※名作すぎて今更ですがネタバレありです。
午前10時の映画祭で観てきました✨
こちら4回目くらいの鑑賞だと思います。
最初大学生くらいの時に家で見た時は「意味分からん」と思いました。
うちの母はモノリスを「羊羹」と呼ぶのですが、あの「羊羹」は不気味…とだけ思いました。
↑「羊羹」よりはシャー芯(シャーペンの芯)のケースに見えるかも?
2回目は午前10時の映画祭で観て、この時もやっぱり意味が分からず盛大に居眠りしました。
3回目も午前10時の映画祭で見ました。
2回見ても意味不明だったのに3回目見たのは、意味不明ではあるものの嫌いではなかったのと、私はシャイニングが昔から大好きだったので、同じキューブリック監督の映画なのできっと良い映画に違いないという思いがあったからです。
3回も見たのが功をなし、3回目でようやく「この映画楽しいかも」と思うことができました。
映画館の座席に身を沈めながら、壮大な映像を眺め、奇妙な環境音やクラシック音楽を浴びると、自分も宇宙旅行しているような気分になれると思いました。
「この映画は見るのではなく、体験する映画なんだ!」と思ったのを覚えています。
そして4回目の今回。
今回はオープニングの地球と太陽、タイトルのフォントや文字が出るタイミングなど…諸々が完璧で初っ端から心奪われました。
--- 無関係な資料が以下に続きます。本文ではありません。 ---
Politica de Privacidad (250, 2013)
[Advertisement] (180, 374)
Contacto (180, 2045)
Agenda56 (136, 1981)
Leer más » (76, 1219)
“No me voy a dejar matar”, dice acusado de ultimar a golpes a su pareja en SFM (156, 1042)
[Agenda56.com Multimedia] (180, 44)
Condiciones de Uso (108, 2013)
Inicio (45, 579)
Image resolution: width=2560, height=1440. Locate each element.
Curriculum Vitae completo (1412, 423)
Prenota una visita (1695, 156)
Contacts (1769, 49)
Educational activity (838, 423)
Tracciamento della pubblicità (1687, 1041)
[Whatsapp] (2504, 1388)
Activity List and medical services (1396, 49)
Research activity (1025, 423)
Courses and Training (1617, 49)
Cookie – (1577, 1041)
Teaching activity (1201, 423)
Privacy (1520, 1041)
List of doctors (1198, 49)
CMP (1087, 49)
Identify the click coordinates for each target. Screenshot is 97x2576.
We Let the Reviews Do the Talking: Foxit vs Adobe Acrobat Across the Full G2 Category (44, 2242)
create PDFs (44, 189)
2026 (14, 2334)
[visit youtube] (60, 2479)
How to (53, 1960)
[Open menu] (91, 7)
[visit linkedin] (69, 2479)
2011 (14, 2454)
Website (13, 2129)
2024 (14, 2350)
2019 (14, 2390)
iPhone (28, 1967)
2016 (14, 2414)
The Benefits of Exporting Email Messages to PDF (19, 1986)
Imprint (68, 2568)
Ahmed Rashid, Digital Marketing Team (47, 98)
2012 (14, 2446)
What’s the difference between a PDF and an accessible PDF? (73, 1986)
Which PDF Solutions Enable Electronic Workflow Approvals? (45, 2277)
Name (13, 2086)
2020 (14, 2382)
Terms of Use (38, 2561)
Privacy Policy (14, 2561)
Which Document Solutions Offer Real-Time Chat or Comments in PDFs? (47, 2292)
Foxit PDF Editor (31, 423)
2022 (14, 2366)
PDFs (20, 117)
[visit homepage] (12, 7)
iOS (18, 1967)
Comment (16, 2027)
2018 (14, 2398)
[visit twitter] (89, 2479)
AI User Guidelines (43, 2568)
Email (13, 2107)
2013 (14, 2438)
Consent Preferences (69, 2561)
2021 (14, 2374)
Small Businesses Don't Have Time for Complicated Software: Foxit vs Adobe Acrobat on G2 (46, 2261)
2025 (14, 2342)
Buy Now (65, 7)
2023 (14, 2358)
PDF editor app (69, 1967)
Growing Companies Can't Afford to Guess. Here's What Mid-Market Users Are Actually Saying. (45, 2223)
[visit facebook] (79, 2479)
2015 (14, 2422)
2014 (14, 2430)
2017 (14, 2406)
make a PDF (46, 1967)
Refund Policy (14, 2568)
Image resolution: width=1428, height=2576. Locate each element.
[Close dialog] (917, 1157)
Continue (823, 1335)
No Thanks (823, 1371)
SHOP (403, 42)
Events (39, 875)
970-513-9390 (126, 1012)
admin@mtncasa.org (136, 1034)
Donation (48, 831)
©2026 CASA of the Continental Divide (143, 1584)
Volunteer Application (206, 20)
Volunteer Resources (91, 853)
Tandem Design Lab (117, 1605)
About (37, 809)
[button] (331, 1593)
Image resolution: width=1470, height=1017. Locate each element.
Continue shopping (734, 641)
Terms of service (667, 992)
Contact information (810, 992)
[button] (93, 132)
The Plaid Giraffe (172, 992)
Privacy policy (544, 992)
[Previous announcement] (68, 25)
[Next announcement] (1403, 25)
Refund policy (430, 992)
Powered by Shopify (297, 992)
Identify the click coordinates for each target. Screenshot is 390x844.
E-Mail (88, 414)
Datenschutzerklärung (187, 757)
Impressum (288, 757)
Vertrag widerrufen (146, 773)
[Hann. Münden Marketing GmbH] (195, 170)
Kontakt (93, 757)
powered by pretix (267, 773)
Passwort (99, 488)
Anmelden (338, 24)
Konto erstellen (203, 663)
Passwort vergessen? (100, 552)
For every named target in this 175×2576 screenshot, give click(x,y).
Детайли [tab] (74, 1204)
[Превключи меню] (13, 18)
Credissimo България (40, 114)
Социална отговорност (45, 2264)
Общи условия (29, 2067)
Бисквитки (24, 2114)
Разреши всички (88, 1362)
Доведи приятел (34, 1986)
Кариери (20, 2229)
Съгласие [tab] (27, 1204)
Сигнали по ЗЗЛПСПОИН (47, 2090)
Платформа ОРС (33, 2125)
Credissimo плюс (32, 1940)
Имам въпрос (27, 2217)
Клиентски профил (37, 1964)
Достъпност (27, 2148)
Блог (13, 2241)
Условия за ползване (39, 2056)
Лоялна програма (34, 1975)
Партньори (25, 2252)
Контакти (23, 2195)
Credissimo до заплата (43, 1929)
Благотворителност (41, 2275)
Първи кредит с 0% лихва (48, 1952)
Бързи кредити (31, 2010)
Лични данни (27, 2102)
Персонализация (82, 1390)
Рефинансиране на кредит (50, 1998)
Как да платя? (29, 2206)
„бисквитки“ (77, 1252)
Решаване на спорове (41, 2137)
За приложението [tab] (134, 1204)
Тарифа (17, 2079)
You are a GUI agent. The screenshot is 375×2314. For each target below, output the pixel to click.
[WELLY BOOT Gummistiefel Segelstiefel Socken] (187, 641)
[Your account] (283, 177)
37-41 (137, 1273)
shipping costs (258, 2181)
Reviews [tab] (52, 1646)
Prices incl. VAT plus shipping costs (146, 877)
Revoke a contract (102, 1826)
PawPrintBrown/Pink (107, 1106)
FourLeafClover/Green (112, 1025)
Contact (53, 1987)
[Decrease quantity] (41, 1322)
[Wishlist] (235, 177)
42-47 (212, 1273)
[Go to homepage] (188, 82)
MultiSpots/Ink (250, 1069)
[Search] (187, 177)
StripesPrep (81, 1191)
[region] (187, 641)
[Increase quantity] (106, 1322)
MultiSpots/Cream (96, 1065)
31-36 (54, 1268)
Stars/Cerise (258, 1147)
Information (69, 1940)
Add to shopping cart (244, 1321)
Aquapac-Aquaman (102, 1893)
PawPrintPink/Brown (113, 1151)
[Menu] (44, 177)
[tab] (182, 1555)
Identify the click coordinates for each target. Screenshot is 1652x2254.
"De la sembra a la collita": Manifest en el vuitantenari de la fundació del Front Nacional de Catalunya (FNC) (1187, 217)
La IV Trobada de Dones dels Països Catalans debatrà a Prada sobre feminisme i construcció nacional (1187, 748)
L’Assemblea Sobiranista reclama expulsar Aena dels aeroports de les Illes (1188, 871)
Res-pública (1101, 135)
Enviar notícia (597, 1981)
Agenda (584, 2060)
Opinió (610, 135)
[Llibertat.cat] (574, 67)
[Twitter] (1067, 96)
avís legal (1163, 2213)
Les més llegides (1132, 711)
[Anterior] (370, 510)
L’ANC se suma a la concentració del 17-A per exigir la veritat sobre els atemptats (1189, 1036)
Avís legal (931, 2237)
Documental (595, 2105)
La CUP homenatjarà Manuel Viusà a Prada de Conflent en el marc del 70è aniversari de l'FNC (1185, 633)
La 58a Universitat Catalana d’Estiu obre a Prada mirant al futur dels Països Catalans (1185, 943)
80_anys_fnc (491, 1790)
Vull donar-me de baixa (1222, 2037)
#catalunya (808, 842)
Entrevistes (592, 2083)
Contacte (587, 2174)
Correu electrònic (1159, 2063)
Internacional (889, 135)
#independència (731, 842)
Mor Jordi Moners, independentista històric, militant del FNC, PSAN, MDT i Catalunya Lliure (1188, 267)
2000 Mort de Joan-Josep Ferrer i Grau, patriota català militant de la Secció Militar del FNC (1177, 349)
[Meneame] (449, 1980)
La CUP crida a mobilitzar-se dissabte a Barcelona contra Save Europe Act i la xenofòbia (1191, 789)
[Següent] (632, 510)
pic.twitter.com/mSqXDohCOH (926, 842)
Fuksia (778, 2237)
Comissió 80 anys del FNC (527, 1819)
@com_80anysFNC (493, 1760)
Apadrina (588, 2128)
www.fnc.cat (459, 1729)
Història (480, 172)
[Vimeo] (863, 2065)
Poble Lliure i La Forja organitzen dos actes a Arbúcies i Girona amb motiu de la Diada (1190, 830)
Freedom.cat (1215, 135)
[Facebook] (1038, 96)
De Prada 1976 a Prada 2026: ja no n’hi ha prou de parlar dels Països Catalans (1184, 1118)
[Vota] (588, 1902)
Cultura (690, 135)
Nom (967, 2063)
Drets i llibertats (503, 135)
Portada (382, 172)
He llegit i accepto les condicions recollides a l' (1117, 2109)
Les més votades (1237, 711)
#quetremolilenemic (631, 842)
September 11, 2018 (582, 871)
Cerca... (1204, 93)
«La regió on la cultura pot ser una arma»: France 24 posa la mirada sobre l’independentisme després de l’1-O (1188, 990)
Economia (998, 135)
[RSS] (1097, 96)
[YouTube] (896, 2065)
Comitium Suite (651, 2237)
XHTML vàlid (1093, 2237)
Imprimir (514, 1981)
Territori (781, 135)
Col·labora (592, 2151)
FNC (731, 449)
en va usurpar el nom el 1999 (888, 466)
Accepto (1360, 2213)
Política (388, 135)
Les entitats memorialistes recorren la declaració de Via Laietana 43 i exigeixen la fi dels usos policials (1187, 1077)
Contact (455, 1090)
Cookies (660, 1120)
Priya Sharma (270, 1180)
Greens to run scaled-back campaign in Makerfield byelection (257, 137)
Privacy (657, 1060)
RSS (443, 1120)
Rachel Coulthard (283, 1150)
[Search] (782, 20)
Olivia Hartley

タイトル画面を見るだけでも、映画館に来て良かったと思いました。
タイトルの次の猿のシーンは、前回までは「猿のシーンいらん」と思っていました。
猿はうるさくて醜くいから見たくない。せっかく他の映像が美しいのに、猿のせいで台無し、と思っていました。
でも、今回は猿のシーンは絶対必要と思いました。
猿のシーンは人類の進化を描く上で必要、と前から分かってはいたんですが、なんせこの猿のシーンだけが異様に醜くて、映画内で浮いていると思っていました。
でも、この醜さこそが重要なんだと思いました。
そもそも人間は愚かで醜い存在ですが、祖先の猿がこのように醜悪だから、お前らはどう足掻いても醜い存在なんだよ、というメッセージに思えました。
2001年の人類は清潔で、身なりも綺麗で一見すると知性に溢れていますが、実際にはいつも判断を間違え、感情的になり、敵は殺し、食べ物を食べないと生きていけません。
その前提を忘れないためにも、このシーンで醜い祖先を描いたのかなと思いました。
あと、今回観て「かなりホラー」と思いました。
モノリスやHALが不気味とは思っていましたが、なんせHALによる殺人が余りにも静かに執行されるので、昔はこんなに怖いとは思わず、「ねむい…」と思いながら見ていました。
ちゃんと集中して見ると、こんなにも怖い殺人のシーンって無いかも…と思いました。
宇宙に投げ出された乗組員を助けに行き、遠目でも死んでいると分かるのですが、小型の機体で遺体をキャッチした時にはっきり死んでいると実感し、ここで初めて主人公の目に感情が浮かぶのがめちゃくちゃ胸にきました。
ずっと映画全体が感情を排除した描き方だったからこそ、このシーンでの目の演技が生きるし、その後のHALへの復讐劇がただメモリーを抜くという、動作としてはめちゃくちゃ地味なものにも関わらず、映画のクライマックスとしてしっかり盛り上がるんだなと思いました。
私はキューブリック監督の映画はシャイニングが大好きですが、2001年宇宙の旅も同じくらい好きになってきました✨
たまにこの映画を初見から大好きという人もいますが、凄い感性しているなと思います。